Four generations of the Stephenson Clarke family have developed the 200-acre estate and lived in the historic Tudor house there.
But it is its current custodians Andrewjohn Stephenson Clarke and his wife Eleni who have spent the past 30 years developing the garden further not only as a plant hunter’s paradise, but also as a fun destination for families – and even their pet dogs.
Andrewjohn inherited the estate when his father died soon after the Great Storm of 1987. “I was the youngest of three children and didn’t expect to live here,” he said.
“But after my father died it was made known to me that he had chosen me as the person to inherit. It was unexpected but it was a delight.”
Andrewjohn had grown up on the edge of the estate in West Hoathly. “The countryside and landscape to me have always been very important.”
But, he confesses: “I’m not naturally a gardener. My wife Eleni is the person who knows so much about plants and has a great enthusiasm for them.”
The garden itself – now a series of tranquil garden rooms – was first developed by Andrewjohn’s great grandfather Colonel Stephenson R Clarke. He sponsored many of the Great Plant Hunters’ expeditions from 1893 to 1937 to collect seeds of shrubs and trees from across the world.
He then had them planted at Borde Hill, creating a unique collection which continues to thrive to this day.
But the historic garden – now listed as of Grade II importance by English Heritage – has also been constantly evolving. Each of its ‘garden rooms’ has a different character and style.
Said Andrewjohn: “When we first moved here 30 years ago we had little children. We therefore looked at the garden and thought where do we go forward? We thought what do people with children and dogs do if they can’t take them with them?”
It signalled the beginning of a dog-friendly garden, the building of a children’s playground and the introduction of lots of children’s activities. “We extended the nature of the garden to be much more inclusive of modern everyday life.

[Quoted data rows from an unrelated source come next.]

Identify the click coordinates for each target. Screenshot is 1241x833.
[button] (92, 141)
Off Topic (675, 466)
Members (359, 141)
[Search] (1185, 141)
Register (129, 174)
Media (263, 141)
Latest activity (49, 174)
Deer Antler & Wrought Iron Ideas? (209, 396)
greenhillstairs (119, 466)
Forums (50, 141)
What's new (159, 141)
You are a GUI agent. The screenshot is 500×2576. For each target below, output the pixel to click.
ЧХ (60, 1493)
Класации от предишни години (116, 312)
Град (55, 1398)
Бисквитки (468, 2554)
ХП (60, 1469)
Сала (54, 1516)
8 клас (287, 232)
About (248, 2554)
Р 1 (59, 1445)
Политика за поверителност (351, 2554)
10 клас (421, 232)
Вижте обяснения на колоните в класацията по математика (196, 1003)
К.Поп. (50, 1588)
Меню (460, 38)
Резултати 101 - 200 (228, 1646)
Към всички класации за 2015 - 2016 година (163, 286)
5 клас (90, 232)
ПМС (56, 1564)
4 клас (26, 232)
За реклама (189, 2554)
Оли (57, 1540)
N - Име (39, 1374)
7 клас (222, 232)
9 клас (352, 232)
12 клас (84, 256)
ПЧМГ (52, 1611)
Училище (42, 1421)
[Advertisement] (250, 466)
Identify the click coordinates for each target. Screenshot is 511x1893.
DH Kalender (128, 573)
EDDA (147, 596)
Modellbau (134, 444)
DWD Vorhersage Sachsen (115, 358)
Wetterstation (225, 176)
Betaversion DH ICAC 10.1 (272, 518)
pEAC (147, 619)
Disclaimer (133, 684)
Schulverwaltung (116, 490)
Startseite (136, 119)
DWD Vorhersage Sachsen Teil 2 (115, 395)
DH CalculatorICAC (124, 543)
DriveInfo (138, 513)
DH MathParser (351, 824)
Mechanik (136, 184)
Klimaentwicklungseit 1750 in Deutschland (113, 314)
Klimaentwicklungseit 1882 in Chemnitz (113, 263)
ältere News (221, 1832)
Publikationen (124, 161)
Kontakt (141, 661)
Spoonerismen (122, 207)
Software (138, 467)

“We have also looked at how we manage the enormous asset of the great plant hunters that doesn’t just stand still.”
The development of the newest garden project – the Round Dell – has done just that. It is set within a dell that was once excavated for stone to build the house.
Andrewjohn and Eleni commissioned garden designer Sophie Walker to create a space incorporating existing exotic palms and plants from the early 1900s as well as rare, new and unusual species collected by modern-day 21st century plant hunters.
Among them is a specimen of the Asian tree Zanthoxylum ailanthoides – one of Andrewjohn’s favourites – which has long finger-like pronounced leaves and white-yellow flowers.
Another popular part of the estate is the Italian garden on the site of a former tennis court, first developed by Andrewjohn’s father, with a central rectangular pool. “We love going to Italy and looking at Italian gardens with their combination of simplicity and structure,” said Andrewjohn.
Borde Hill’s Italian garden has since been ‘constantly evolving’ with designer beds around the pool, an Italian terrace, formal box plants, both green and variegated, and a variety of flowers blooming at various times of year “but no yellow. Italian gardens do not have yellow,” said Andrewjohn.
But it is not just the magnificent plants that now attract visitors to Borde Hill. A string of events are staged throughout the year offering something for everyone from outdoor opera to horse trials, and a Magical Festival to a gathering of Harley Davidson bikes – along with free ‘musical Sundays’ every weekend in August – and a whole lot more.
“You never get bored at Borde Hill,” said Andrewjohn.